→ Set problem
Rewrite the lines below, from the first one through the line with "Click the Temperatur", keeping the requests as they are and adjusting every coordinate in the answers by -96.

→ The records
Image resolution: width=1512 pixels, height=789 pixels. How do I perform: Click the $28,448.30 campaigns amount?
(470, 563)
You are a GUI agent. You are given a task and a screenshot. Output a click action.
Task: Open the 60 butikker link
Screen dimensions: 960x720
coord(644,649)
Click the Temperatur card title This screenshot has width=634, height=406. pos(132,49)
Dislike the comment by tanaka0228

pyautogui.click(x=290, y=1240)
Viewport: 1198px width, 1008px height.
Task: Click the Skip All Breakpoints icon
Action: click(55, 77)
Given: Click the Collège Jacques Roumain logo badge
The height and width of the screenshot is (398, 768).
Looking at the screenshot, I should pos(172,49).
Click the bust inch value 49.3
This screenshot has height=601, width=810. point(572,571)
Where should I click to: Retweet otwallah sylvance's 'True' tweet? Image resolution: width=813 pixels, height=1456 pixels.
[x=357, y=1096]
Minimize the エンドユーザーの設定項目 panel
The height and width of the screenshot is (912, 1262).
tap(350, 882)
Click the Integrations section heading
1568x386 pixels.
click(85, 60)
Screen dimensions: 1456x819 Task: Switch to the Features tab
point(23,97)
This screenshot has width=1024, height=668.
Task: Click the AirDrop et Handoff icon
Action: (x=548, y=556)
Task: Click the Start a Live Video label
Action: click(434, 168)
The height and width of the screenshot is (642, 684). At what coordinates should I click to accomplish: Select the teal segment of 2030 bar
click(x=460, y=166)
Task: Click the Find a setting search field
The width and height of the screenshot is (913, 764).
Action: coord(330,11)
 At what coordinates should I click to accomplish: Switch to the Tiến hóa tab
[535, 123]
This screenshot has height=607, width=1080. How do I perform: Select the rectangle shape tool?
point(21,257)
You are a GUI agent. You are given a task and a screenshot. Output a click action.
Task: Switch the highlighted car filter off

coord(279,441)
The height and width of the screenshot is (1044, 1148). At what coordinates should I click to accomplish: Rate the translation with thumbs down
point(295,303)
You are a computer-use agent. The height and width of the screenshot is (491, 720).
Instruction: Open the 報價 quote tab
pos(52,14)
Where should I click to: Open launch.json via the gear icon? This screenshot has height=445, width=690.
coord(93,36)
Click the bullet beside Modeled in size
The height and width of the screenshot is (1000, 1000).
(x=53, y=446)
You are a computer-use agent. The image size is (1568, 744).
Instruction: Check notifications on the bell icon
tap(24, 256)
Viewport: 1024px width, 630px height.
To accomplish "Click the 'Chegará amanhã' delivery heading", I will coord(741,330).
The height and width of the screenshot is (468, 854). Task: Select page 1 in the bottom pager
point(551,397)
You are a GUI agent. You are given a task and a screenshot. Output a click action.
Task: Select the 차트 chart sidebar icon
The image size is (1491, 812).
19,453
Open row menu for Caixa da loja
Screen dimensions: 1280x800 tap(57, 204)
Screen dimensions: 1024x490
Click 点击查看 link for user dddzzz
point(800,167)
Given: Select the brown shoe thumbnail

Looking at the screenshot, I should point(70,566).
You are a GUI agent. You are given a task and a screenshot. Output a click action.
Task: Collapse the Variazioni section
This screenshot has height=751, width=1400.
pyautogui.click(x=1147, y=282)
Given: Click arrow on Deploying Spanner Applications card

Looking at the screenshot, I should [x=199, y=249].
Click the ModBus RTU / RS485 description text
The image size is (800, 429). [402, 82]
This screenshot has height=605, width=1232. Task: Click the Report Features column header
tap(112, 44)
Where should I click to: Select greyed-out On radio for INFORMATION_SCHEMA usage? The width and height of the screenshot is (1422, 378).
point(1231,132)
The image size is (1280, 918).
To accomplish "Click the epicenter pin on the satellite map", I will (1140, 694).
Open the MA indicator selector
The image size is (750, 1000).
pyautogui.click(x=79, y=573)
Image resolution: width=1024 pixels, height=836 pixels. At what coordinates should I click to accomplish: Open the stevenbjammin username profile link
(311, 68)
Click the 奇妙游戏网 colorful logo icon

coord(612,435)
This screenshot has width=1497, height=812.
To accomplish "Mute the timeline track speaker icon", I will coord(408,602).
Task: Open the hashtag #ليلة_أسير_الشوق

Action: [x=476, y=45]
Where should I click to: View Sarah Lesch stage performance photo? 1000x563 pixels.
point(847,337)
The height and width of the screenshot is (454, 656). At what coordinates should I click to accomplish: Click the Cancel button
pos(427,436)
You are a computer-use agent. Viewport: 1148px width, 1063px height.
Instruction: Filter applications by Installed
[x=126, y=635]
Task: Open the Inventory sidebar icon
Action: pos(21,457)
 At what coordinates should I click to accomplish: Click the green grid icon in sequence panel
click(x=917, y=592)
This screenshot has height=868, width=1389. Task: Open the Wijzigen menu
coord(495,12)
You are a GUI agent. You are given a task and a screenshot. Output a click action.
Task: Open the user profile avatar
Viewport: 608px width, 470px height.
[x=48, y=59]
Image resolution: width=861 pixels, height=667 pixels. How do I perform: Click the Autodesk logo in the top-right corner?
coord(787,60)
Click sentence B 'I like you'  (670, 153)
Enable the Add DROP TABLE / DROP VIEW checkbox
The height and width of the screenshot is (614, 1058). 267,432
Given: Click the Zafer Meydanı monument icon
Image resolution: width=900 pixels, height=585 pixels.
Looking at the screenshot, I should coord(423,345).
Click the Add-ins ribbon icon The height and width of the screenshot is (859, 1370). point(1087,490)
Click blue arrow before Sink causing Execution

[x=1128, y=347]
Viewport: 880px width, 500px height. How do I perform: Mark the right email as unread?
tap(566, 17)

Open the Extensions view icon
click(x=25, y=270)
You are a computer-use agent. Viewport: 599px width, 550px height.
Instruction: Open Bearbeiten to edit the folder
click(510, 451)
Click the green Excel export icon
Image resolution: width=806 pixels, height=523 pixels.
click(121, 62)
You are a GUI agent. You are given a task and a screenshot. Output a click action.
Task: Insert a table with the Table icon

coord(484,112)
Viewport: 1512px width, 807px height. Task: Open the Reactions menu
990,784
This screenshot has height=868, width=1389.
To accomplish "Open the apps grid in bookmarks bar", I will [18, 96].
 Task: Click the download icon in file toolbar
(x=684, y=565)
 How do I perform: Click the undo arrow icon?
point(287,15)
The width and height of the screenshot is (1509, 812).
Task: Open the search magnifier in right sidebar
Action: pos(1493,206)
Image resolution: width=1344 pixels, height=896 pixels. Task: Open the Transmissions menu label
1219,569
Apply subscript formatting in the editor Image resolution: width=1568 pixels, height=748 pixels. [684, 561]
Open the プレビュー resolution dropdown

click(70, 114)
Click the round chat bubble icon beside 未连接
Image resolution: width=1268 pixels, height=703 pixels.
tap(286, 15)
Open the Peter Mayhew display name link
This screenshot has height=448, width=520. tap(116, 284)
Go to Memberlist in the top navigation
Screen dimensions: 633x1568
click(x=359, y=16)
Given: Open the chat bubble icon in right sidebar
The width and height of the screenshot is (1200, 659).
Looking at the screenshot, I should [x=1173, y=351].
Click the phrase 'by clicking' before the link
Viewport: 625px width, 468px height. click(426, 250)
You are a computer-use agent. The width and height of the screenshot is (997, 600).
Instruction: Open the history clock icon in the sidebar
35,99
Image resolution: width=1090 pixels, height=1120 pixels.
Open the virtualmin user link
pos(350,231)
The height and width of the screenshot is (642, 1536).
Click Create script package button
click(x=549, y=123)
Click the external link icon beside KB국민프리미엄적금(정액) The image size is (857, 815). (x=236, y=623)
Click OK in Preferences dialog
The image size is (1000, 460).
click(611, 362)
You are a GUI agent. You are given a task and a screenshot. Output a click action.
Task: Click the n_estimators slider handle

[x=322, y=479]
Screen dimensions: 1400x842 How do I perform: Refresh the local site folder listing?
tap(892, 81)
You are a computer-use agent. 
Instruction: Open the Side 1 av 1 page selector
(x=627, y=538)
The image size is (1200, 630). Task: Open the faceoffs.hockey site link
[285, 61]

→ Solution
Image resolution: width=1512 pixels, height=789 pixels. How do I perform: Click the $28,448.30 campaigns amount?
(374, 467)
You are a GUI agent. You are given a task and a screenshot. Output a click action.
Task: Open the 60 butikker link
Screen dimensions: 960x720
coord(548,553)
Click the Temperatur card title This screenshot has width=634, height=406. pos(36,-47)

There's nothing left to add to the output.